18 Jun 2009

Credit Crunched

For the past six months we have been a no-income family. My husband was made redundant last December (and a Merry Christmas to you too, Fidelity Investments).
Since then he has applied for literally hundreds of jobs, along with several thousand other financial services accountants who had also been turfed out of their jobs.
My husband is quite senior and quite specialised, which made the hunt for a new role even more difficult. Recruitment agents, for there were many, were with a few exceptions, useless, often clueless and frequently in need of a few lessons in the etiquette of returning phone calls. The problem is they're not evil, just overwhelmed with desperate candidates all looking for work.

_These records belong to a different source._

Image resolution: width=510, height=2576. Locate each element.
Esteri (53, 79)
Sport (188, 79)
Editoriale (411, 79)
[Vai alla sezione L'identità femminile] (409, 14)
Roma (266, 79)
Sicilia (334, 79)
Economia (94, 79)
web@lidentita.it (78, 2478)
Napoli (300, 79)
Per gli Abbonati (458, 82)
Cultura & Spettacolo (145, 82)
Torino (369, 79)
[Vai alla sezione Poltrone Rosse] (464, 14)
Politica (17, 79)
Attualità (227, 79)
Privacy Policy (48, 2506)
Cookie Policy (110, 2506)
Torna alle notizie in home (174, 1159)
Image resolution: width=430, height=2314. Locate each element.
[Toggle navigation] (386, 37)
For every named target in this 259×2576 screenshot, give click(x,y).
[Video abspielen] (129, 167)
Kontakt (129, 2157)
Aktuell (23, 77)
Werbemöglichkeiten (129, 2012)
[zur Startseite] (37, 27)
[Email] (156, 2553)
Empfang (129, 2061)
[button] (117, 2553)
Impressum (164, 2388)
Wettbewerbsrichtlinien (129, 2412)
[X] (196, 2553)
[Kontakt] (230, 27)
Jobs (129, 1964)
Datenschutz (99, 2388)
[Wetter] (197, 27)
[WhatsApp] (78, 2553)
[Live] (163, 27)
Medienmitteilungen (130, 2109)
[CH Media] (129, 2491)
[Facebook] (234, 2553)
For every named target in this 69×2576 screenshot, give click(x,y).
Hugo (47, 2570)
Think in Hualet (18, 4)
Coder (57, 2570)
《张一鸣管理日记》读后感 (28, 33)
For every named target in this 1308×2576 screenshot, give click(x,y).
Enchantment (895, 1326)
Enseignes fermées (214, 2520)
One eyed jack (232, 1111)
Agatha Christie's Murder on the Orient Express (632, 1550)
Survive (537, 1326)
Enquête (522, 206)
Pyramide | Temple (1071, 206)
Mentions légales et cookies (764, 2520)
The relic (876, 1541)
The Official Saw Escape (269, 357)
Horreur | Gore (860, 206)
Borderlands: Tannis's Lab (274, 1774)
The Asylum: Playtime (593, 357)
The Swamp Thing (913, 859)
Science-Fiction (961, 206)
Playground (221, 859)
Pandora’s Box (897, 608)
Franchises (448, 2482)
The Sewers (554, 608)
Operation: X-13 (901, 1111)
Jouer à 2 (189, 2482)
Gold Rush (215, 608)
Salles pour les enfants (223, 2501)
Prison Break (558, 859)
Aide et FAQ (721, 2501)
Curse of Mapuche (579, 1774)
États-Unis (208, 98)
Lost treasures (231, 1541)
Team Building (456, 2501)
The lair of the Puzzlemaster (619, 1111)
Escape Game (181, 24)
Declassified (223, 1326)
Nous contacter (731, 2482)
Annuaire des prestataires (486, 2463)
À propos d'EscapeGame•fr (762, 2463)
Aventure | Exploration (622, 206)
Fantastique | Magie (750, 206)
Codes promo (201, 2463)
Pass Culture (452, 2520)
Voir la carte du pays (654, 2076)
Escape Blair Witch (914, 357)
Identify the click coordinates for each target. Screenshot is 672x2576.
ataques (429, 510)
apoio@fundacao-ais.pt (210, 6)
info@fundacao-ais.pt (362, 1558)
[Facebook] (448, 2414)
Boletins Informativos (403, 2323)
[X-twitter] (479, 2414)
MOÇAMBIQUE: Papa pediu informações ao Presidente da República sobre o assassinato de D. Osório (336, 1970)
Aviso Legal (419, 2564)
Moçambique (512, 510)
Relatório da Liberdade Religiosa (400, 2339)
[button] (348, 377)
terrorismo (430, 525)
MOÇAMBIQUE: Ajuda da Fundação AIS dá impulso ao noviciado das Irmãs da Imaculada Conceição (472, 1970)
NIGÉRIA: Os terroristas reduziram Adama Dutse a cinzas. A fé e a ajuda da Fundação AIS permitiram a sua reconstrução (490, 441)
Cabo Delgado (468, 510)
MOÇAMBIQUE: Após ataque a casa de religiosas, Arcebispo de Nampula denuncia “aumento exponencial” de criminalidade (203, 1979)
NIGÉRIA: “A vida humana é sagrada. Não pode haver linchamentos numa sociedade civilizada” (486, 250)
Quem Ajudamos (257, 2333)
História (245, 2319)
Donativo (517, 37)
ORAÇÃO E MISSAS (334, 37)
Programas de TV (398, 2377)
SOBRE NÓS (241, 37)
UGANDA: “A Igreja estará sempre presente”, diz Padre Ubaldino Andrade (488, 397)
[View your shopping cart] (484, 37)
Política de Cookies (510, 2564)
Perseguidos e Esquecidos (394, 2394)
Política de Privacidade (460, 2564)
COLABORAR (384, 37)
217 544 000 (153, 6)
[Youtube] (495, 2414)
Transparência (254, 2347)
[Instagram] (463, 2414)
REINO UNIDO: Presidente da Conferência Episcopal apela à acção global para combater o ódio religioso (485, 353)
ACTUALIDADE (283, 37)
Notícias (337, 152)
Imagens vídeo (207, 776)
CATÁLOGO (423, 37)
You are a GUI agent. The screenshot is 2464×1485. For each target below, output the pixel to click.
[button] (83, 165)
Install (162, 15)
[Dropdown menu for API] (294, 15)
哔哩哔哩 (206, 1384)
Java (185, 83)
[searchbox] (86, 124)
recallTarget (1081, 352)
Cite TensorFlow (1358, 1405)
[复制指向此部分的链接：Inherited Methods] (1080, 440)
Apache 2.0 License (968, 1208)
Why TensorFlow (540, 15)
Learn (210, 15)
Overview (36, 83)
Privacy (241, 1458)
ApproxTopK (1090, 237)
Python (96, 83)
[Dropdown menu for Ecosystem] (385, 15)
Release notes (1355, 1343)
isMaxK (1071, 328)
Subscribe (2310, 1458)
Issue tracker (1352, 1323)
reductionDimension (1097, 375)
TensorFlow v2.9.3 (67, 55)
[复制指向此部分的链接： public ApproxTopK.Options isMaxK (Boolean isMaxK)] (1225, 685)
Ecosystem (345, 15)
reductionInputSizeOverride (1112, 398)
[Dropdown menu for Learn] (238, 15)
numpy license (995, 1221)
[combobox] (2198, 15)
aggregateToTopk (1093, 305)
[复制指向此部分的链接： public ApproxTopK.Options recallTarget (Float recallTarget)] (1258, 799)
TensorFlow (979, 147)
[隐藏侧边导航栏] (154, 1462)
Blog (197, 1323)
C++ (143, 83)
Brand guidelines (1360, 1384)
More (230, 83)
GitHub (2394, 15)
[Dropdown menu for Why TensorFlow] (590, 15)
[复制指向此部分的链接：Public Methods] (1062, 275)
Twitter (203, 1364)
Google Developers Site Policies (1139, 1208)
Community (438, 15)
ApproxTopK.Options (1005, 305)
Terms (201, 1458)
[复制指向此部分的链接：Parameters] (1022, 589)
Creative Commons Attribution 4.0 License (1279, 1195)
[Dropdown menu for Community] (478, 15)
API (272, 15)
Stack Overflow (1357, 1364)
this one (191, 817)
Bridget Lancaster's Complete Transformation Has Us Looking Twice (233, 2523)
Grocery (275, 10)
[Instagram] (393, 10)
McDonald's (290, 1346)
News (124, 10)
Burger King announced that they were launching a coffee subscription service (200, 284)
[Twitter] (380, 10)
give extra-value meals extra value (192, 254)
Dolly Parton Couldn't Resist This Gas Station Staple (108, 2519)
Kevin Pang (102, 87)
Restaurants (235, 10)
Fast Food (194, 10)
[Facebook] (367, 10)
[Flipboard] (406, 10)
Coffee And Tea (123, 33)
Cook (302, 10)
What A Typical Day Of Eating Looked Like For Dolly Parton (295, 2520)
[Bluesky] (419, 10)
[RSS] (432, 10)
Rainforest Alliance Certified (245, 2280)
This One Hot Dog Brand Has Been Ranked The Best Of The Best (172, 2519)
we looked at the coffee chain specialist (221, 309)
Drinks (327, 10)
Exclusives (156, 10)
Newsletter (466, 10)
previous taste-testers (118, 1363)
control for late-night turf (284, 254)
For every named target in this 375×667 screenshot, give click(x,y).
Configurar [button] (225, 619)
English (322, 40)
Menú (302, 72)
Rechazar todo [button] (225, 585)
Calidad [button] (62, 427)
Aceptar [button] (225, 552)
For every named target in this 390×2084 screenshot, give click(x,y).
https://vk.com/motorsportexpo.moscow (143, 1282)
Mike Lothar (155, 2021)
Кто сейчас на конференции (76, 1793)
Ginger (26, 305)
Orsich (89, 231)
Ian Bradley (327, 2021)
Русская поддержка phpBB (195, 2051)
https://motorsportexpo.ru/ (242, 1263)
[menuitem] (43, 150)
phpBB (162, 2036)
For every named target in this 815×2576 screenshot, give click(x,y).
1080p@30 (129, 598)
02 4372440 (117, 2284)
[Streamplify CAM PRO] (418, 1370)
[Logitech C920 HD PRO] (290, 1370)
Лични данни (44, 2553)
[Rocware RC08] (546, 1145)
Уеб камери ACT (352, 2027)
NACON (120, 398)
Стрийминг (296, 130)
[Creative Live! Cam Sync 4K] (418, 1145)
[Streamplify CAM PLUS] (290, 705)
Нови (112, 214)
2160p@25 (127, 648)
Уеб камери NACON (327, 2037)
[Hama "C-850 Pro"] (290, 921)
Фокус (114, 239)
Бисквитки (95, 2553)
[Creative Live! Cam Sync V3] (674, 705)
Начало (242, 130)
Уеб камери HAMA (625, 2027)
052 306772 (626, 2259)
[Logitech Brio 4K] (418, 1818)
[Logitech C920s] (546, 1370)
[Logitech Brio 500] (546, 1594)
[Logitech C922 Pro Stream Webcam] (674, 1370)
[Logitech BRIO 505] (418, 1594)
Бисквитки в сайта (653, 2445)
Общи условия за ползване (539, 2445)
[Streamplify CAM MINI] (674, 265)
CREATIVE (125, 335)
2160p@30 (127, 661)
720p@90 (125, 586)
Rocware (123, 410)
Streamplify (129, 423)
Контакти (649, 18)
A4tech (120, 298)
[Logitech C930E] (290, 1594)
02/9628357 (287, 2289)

The most depressing aspect was the fortnightly visits to the job centre. Last time, my husband was told he needed to 'widen his scope' in the nature of jobs he was looking for. Thanks for that, Gordon Brown. One minute you're a boss with an MBA, the next you're looking for work as a supermarket trolley collector and all those years of study count for naught. Let's see how you like it next year when your P45 arrives in the ballot box.
I was a 'Blair babe' for the last three elections. I was born a northern, working class girl from a single parent family. I worked hard, got a good career for myself, married and gave up work to look after my special needs children. We are the very kind of 'hard working family' that politicians bang on about. We did what we were supposed to do. Now, thanks to the greed of those at the very top, we're also victims of the so-called credit crunch and lax regulation of the banking system.
Now I've realised I'm no longer working class. I've pulled myself up by my clichéd boot-straps into the upper middle classes who pay 40% tax and don't get tax credits of any kind. Blair and his mesmerising rhetoric are gone and in his place is someone who I'm sure means well but for whom I did not vote. It's time for us to have a general election so we can cast our verdict on the state of Britain and who should lead us.
The last six months have been exceptionally stressful. Like most people, we have a mortgage to pay, food to buy and also school fees to pay for our elder son's independent special school. My husband negotiated a good redundancy package and we had hoped he would fall into a job and we would be able to keep most of it.
Unfortunately, that's what everyone else in his sector was hoping too and for the first half of the year their experience 'more closely matched what the client was looking for'.
Still, despite everything, we have been lucky. We are not destitute, we are still up on the deal, just, and my husband has had six months off to tend to his hobbies and his new Brian May Red Special guitar.
I have had company at home, where I work from, and the children have had much more access to their Dad than would have been the case had he been slogging away in the office. The sad thing is, we haven't been able to enjoy it, because of the fear of running out of money and the uncertainty of whether he would ever get a new job looming over us.
I'm going to miss him when he starts his new job in a week's time. I'm going to have to take the kids to school every morning myself as well as pick them up. There'll only be the dog to talk to and I'll have to do all the walking, rain or shine. But that's okay. That's part of my job description anyway and for the first time this year today I woke up feeling relaxed and well rested, not anxious and depressed.
Only now do I feel able to write about our experience. But, Mr Brown, you've lost our vote, not that it ever counted for anything in the Tory heartland where we live in Surrey. Our Conservative MP seems like a nice chap and I may well find myself, for the first time ever in a general election, voting with my head rather than my heart and my roots.